Segunda fase da Operação Rubi acontece em Piúma, Cachoeiro e mais quatro cidades

Da Redação

A segunda fase da Operação Rubi está sendo deflagrada pelo Ministério Público Estadual por meio da Subprocuradoria-Geral de Justiça Judicial e do Grupo de Atuação Especial de Combate ao Crime Organizado (Gaeco), com o apoio do Núcleo de Inteligência da Assessoria Militar do MPES e da Polícia Militar, na manhã desta quinta-feira (17) nos municípios de Piúma, Linhares, Vila Velha, Cachoeiro de Itapemirim, Cariacica e Anchieta.

O objetivo é desarticular e colher provas relativas à atuação de uma organização criminosa constituída para lesar os cofres públicos do município de Piúma por possível direcionamento licitatório em favor de pessoas jurídicas contratadas, pagamento de vantagem indevida a agentes públicos e superfaturamento de contratos administrativos de prestação de serviço público.


 A operação consiste, inicialmente, no cumprimento de dois mandados de afastamento funcional de agentes públicos, quatro mandados de proibição de acesso às dependências de órgãos públicos, e 12 mandados de busca e apreensão pelos agentes do Gaeco, sendo três em Piúma, dois em Linhares, um em Vila Velha, dois em Cariacica, um em Cachoeiro de Itapemirim, três em Anchieta, emitidos pelo juízo da 2ª Câmara Criminal do Tribunal de Justiça do Estado do Espírito Santo. Residência de investigados e de empresa e sócios suspeitos de integrar o esquema estão sendo alvos das ações.

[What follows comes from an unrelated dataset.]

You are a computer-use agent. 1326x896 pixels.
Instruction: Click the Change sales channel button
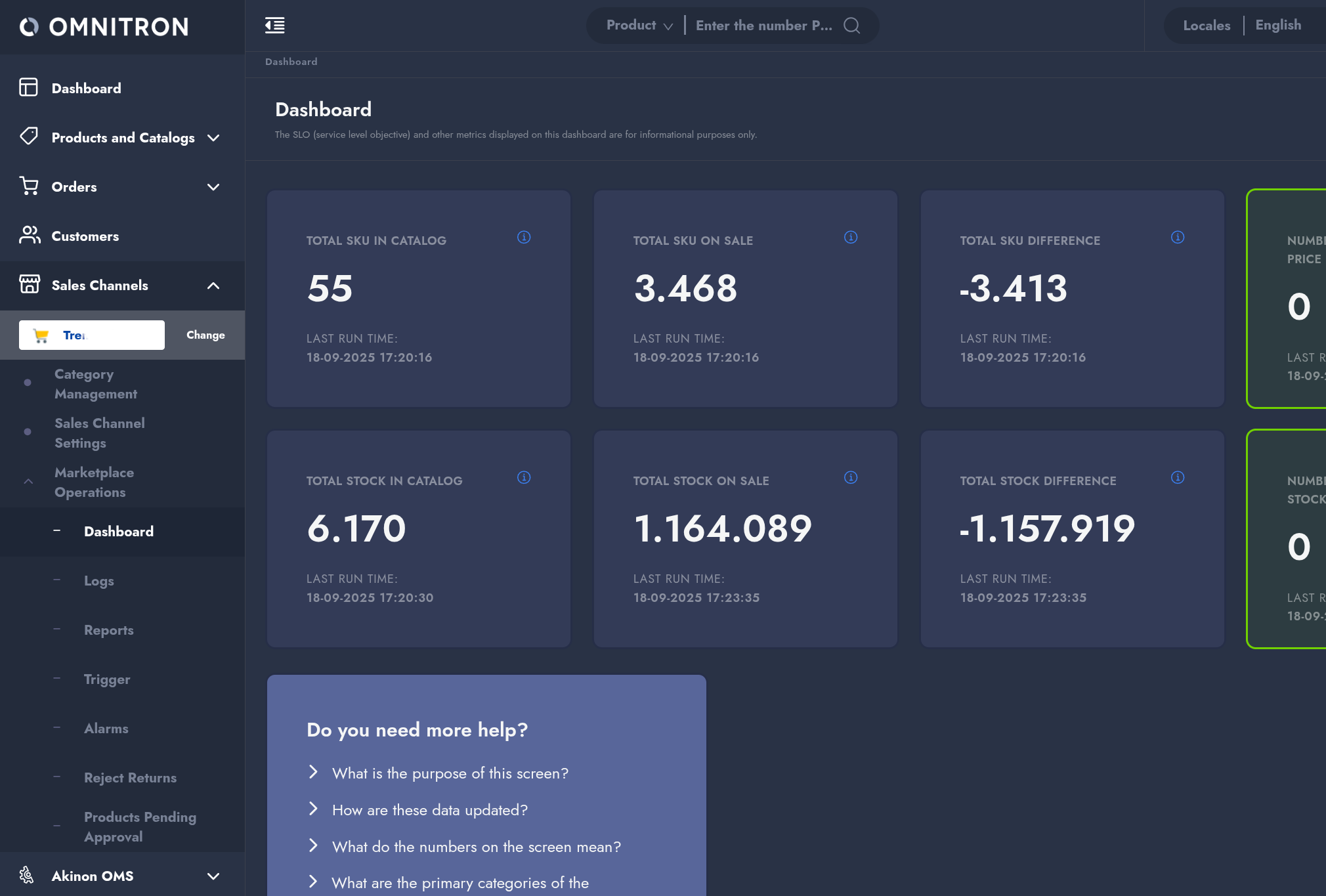point(205,335)
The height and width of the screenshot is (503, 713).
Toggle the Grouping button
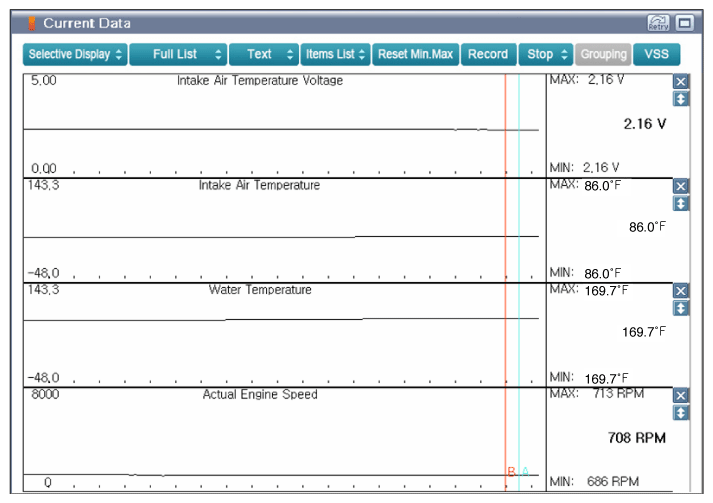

As investigações colheram fortes indícios do envolvimento de agentes políticos e servidores municipais no recebimento de propina de empresários dos ramos de limpeza pública como contrapartida a benefícios financeiros em licitações e contratos e possível enriquecimento indevido dos envolvidos. 

Ao todo, cinco membros do Ministério Público (um procurador de Justiça e quatro promotores de Justiça) coordenam os trabalhos, auxiliados por 22 agentes do Gaeco e policiais militares. A partir da agora, eles vão analisar conjuntamente documentos, computadores, dados e depoimentos de investigados e testemunhas que serão colhidos nas próximas semanas.

Os crimes investigados estão previstos no Decreto-Lei nº 201/67, na Lei nº 12.850/13 (organização criminosa), Lei nº 8.666/93 (fraude em licitações), Lei nº 9.613/98 (lavagem de dinheiro), além de corrupção ativa e passiva.